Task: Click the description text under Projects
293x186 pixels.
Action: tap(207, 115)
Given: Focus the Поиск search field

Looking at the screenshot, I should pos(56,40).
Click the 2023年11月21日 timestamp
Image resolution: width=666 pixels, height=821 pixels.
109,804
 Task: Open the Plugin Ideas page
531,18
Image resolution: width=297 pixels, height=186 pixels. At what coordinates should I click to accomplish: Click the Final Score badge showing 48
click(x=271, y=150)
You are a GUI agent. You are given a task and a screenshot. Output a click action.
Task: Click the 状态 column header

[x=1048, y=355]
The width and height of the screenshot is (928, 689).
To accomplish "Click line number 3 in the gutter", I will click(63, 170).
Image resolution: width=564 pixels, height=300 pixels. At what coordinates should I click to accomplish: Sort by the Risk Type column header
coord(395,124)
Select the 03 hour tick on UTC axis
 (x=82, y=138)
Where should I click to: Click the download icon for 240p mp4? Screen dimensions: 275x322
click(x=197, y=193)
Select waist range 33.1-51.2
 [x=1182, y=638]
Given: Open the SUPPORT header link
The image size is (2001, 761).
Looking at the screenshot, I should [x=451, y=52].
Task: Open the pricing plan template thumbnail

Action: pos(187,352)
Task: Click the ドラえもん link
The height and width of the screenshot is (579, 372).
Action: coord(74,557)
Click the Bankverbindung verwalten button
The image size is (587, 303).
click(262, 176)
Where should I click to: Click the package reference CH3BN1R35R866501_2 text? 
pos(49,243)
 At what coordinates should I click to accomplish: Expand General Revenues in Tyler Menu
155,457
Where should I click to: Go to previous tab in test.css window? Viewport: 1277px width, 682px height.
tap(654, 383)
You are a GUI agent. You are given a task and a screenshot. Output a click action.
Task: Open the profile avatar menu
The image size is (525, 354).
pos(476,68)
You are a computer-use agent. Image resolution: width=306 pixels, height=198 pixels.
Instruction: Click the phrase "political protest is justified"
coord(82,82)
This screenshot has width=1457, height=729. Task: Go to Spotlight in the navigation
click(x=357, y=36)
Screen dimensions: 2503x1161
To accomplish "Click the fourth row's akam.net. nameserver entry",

═══

### Directions
Copy out all of the records above with nothing altered.

### Answer space
Task: Click the description text under Projects
293x186 pixels.
Action: tap(207, 115)
Given: Focus the Поиск search field

Looking at the screenshot, I should pos(56,40).
Click the 2023年11月21日 timestamp
Image resolution: width=666 pixels, height=821 pixels.
109,804
 Task: Open the Plugin Ideas page
531,18
Image resolution: width=297 pixels, height=186 pixels. At what coordinates should I click to accomplish: Click the Final Score badge showing 48
click(x=271, y=150)
You are a GUI agent. You are given a task and a screenshot. Output a click action.
Task: Click the 状态 column header

[x=1048, y=355]
The width and height of the screenshot is (928, 689).
To accomplish "Click line number 3 in the gutter", I will click(63, 170).
Image resolution: width=564 pixels, height=300 pixels. At what coordinates should I click to accomplish: Sort by the Risk Type column header
coord(395,124)
Select the 03 hour tick on UTC axis
 (x=82, y=138)
Where should I click to: Click the download icon for 240p mp4? Screen dimensions: 275x322
click(x=197, y=193)
Select waist range 33.1-51.2
 [x=1182, y=638]
Given: Open the SUPPORT header link
The image size is (2001, 761).
Looking at the screenshot, I should [x=451, y=52].
Task: Open the pricing plan template thumbnail

Action: pos(187,352)
Task: Click the ドラえもん link
The height and width of the screenshot is (579, 372).
Action: coord(74,557)
Click the Bankverbindung verwalten button
The image size is (587, 303).
click(262, 176)
Where should I click to: Click the package reference CH3BN1R35R866501_2 text? 
pos(49,243)
 At what coordinates should I click to accomplish: Expand General Revenues in Tyler Menu
155,457
Where should I click to: Go to previous tab in test.css window? Viewport: 1277px width, 682px height.
tap(654, 383)
You are a GUI agent. You are given a task and a screenshot. Output a click action.
Task: Open the profile avatar menu
The image size is (525, 354).
pos(476,68)
You are a computer-use agent. Image resolution: width=306 pixels, height=198 pixels.
Instruction: Click the phrase "political protest is justified"
coord(82,82)
This screenshot has width=1457, height=729. Task: Go to Spotlight in the navigation
click(x=357, y=36)
Screen dimensions: 2503x1161
To accomplish "Click the fourth row's akam.net. nameserver entry",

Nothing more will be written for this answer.